Hoy, esa misma melodía base se había convertido en un éxito mundial. El artista del momento, un enigmático y multimillonario cantante conocido como "L-Gale", había usado esa exacta progresión de acordes para su balada más famosa. Clara, ajena al mundo de la fama y las redes sociales, simplemente sonreía cada vez que la canción sonaba en su radio, sintiendo una extraña calidez en el pecho.
El Encuentro Inesperado
Una tarde de lluvia torrencial, un hombre joven, cubierto con un abrigo oscuro, gafas de sol y una gorra bajada hasta los ojos, buscó refugio bajo el pequeño techo de zinc del pórtico de Clara. Huía de los paparazzi y del asfixiante peso de una gira internacional que lo había dejado vacío por dentro.
Clara, siempre hospitalaria, no hizo preguntas. Solo le acercó una taza de café recién colado y una mecedora.
—Bebe, muchacho. El frío de la lluvia enferma el cuerpo, pero más enferma la tristeza que traes en los hombros —dijo la anciana con voz temblorosa.
El joven tomó la taza en silencio. De fondo, la vieja radio comenzó a reproducir la famosa canción de L-Gale, la que sonaba en todas las emisoras del mundo. El joven suspiró y bajó la cabeza, como si la canción le causara dolor.
Fue entonces cuando Clara cerró los ojos y, meciéndose lentamente, comenzó a cantar.
La Canción que Rompió el Disfraz
Clara no cantó la letra comercial de desamor que el mundo conocía y que había hecho millonario al joven. En su lugar, su voz frágil y dulce entonó las palabras originales, aquellas que solo dos personas en el mundo conocían:
"Vuela, pajarito de alas doradas,
no temas al viento, no temas al mar.
Que aquí en mi regazo, al caer la alborada,
tu nido seguro siempre ha de estar."
El joven se congeló. La taza de café tembló en sus manos, derramando unas gotas sobre la madera del suelo. Se quitó lentamente las oscuras gafas de sol y la gorra, dejando al descubierto unos ojos grandes y oscuros, ahora inundados de lágrimas.
—Esa... esa no es la letra que pasan en la radio, señora —susurró él con la voz quebrada.

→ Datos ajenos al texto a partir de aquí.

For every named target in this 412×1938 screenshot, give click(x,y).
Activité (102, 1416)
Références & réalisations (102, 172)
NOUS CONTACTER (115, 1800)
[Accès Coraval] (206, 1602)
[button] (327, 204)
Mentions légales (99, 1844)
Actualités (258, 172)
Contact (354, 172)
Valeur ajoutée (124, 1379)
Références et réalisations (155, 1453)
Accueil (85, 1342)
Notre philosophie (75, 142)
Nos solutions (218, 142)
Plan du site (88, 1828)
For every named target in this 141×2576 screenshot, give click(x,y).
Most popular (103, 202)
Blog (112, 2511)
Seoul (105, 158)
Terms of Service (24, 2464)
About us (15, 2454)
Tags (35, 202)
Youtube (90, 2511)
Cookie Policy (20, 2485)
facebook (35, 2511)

Clara abrió los ojos y lo miró detenidamente. Observó la forma de su barbilla, el rizo rebelde que caía sobre su frente y, sobre todo, esa pequeña cicatriz en forma de media luna cerca de su ceja izquierda, recuerdo de una caída en el patio cuando apenas tenía cinco años.
La anciana dejó caer su tejido. Sus manos arrugadas volaron hacia su propia boca.
—Esa es la letra que le cantaba a mi niño para espantarle los monstruos —respondió Clara, con la respiración entrecortada—. Y esa cicatriz...
El joven, el artista multimillonario que cantaba para estadios repletos, cayó de rodillas frente a la vieja mecedora de madera. Escondió el rostro en el delantal de la anciana, llorando con la misma vulnerabilidad de aquel niño que una vez fue arrancado de sus brazos.
—Volví buscando mi nido, abuela —sollozó Leo.
Clara envolvió sus brazos alrededor de él, acariciando su cabello mientras sus propias lágrimas surcaban su rostro arrugado. El mundo entero conocía a la estrella millonaria, pero solo ella conocía al pajarito de alas doradas. Y finalmente, había vuelto a casa.